#### READING PASSAGE ####

Nearly all employees regularly make business purchases, not only a central procurement department. This often means finding a shared corporate card, submitting expense reports and receipts, and/or chasing someone else down to buy something on your behalf.

It’s a complex process, and it’s easy for employees outside of finance to mess up: accidentally spending out-of-bounds, filling out their expense report incorrectly, or forgetting to send in a receipt.

By giving employees a central hub to request funds, receive payment methods, and submit receipts, finance teams can make the purchasing process clear and accessible by all employees, wherever they are. Automatic rules and alerts ensure compliance and make it easy for employees to do the right thing.

This reduces your guesswork during year-end close: no more back-and-forth with employees to try to figure out who bought what and why; no more chasing down employees for receipts; and no more reversing your balances when you realize that employees spent more than they should have.

Start earlier than you think

Traditional accounting cycles require finance teams to wait until the end of the month to know how much has been spent across their organization. They often find themselves looking in the rearview mirror, conducting analysis using last month’s numbers.

#### RECORDED DATA ####

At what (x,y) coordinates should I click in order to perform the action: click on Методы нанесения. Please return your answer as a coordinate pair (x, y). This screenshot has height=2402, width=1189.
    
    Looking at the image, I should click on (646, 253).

####

-- LIST OF TASKS --
- 1) In the passage on employee purchasing, rewrite the part starting at "It’s a complex" and ending at "in a receipt.", replacing "out-of-bounds" with "over budget".
- 2) Carry the passage on employee purchasing forward from its last sentence.
The data has no connection to the passage on employee purchasing.

-- TASK RESPONSES --
- 1)
It’s a complex process, and it’s easy for employees outside of finance to mess up: accidentally spending over budget, filling out their expense report incorrectly, or forgetting to send in a receipt.

- 2)
Finance teams need real-time visibility to truly understand spend activity across the company. By enabling automatic reconciliation in QuickBooks, NetSuite, or Intacct immediately post-transaction, they can see accurate information at any time and adjust accounts as necessary, instead of reversing your balances at the end of the year.

This allows finance teams to achieve a kind of continuous close, rather than saving all the hard work for the end of the year. As Megan Gallagher, Sales Engineer at FloQast stated at the Agile Finance Summit, “Having an efficient close isn’t about trying to cram everything into the 5 or 10 day close period, but identifying tasks that can be accelerated and pulled out of that time frame.”

More than 60% of finance professionals say they have to conduct “best-guess accounting” during their close. Distributed spend management software proactively collects spend data, ensures pre-approvals, and requires employees to code purchase requests upfront. By proactively answering questions about transactions, this system eliminates manual guesswork and frees your team from frustrating back-and-forth. This can save a lot of time when January hits.

Automate as much of the process as possible

Year-end close is often characterized by long days of tedious manual work - but it doesn’t have to be. Distributed spend management software automates the reconciliation process in most major accounting systems. Integrations with QuickBooks, NetSuite, Intacct, and Xero allow purchase data to be automatically passed through to your accounting software in real time.

This means that manual data entry is a thing of the past. Transaction data is transmitted to your accounting system, correctly coded. By taking over the grunt work, automation software allows your team members to focus their energy on more valuable tasks.

Further, automated reconciliation is conducted in real-time, which supports a more continuous close. Real-time reconciliation gives finance teams full transparency into all the spend happening across their company now, not just the spend that happened last month.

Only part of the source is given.